### TEXT TO READ
==================================================

I know of course that the story of the Exodus is the foundational story of the great Jewish faith, and I mean no disrespect to God’s Jewish people here. Still, the story of the Exodus just gets God wrong in significant respects. It’s right that God wants liberation for the Jews and for all people. In that story however Yahweh, later understood to be the one true universal creator God of all people but here seen primarily as Israel’s war god, inflicts calamity after calamity on the Egyptians. He goes so far as to kill the firstborn son of every Egyptian family. He hardens pharaoh’s heart just so he can keep inflicting calamities on innocent Egyptians. That just isn’t who God is or ever was. God is and always was the God of the Egyptians as well as the Israelites whether either of those people knew it or not. The God we know as love would never do to anyone what Exodus says Yahweh did to the Egyptians.
The Yahweh of the Exodus story is a most primitive God. He cares more about showing off by harming the Egyptians than he does about caring for either his Egyptian or his Israelite people. The only way he knows who’s Israelite and who isn’t is by having the Israelites put lamb’s blood on the doorposts of their houses so he won’t kill their firstborn sons along with the firstborn sons of the Egyptians. In the story of the Exodus, except for the bit about God desiring freedom for people, the Bible just gets God wrong.

==================================================

### RECORDED INFORMATION
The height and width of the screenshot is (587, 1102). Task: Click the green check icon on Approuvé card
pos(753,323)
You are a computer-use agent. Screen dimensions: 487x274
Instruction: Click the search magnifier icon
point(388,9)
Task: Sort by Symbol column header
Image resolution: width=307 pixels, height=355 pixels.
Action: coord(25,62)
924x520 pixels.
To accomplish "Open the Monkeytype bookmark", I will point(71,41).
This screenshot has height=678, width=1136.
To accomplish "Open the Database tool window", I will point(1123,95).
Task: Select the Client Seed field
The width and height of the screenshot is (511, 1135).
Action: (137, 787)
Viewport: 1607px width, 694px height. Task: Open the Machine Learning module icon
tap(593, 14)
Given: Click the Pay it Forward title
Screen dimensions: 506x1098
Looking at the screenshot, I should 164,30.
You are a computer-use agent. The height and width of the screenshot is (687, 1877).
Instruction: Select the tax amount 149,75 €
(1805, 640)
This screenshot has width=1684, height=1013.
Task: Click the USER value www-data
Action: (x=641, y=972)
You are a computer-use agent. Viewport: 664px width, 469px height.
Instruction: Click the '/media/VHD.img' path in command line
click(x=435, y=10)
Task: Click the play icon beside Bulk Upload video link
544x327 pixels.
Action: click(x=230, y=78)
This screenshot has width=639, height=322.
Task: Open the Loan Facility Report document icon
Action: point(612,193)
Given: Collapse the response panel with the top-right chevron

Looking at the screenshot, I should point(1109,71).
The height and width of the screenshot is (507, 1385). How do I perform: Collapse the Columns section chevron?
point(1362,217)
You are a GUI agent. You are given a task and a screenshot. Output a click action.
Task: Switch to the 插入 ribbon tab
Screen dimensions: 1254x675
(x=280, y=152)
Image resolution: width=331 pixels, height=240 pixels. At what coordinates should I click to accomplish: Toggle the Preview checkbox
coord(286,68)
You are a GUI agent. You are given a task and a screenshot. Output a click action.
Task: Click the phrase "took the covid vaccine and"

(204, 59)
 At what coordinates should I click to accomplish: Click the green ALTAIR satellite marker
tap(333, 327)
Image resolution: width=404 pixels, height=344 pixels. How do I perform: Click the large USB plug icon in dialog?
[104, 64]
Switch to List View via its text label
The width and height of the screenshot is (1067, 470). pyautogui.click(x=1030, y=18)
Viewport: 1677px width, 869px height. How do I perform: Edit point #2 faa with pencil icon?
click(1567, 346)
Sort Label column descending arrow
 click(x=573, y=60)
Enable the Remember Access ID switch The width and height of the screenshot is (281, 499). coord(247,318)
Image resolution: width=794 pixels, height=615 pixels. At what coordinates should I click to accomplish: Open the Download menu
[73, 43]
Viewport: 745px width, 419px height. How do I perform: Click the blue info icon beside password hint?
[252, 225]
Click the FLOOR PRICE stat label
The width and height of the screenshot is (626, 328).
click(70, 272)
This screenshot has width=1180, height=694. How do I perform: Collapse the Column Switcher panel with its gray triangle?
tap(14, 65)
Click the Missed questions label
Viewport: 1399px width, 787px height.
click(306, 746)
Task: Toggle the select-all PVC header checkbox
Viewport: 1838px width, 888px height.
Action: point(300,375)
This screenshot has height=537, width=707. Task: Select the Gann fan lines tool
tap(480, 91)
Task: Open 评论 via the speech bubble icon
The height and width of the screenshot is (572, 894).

==================================================

### INSTRUCTIONS
**a)** Pull out every line of the records that contains the word "Collapse", and treat uppercase and lowercase as different.
**b)** Resume the passage on the Exodus story, starting right after its last sentence.

### FINAL RESULTS
**a)**
Given: Collapse the response panel with the top-right chevron
The height and width of the screenshot is (507, 1385). How do I perform: Collapse the Columns section chevron?
This screenshot has width=1180, height=694. How do I perform: Collapse the Column Switcher panel with its gray triangle?

**b)**
Then in the Revised Common Lectionary’s for that date there’s 1 Peter 2:11-17. It tells Christians to submit themselves for the Lord’s sake to every human authority. Those authorities are just there, the text says, to punish those who do wrong and commend those who do right. 1 Peter is as wrong about that as Romans is when it says much the same thing at Romans 13:1-7, a part of Romans almost certainly not written by Paul. Had the Christian martyrs the Romans fed to the lions done anything wrong? In the eyes of the Roman government perhaps, but not in the eyes of the Christians or of God. Had Paul done wrong every time the Roman authorities locked him up in prison? Again, in the eyes of the Roman authorities perhaps, but certainly not in the eyes of Christians. He was preaching the Gospel of Jesus Christ as we understood it. In God’s eyes he did nothing wrong, but the Roman authorities punished him anyway. Of course 1 Peter was written long before the twentieth century, but was Hitler put in charge of Germany only to punish those who did wrong and commend those who did right? Was Stalin put in charge of the Soviet Union for that reason? Was Donald Trump made President of the United States to do the same thing, just punish those who do wrong and commend those who do right? Of course not. 1 Peter is just wrong here. So there is no denying that sometimes the Bible is just wrong. It gets God wrong. Of course it also gets God right. 1 John 4:8 is right when it says God is love, or at least it’s right if we understand that God defines love not love defines God. The Bible get is right lots of times. The problem is it gets it wrong lots of times too.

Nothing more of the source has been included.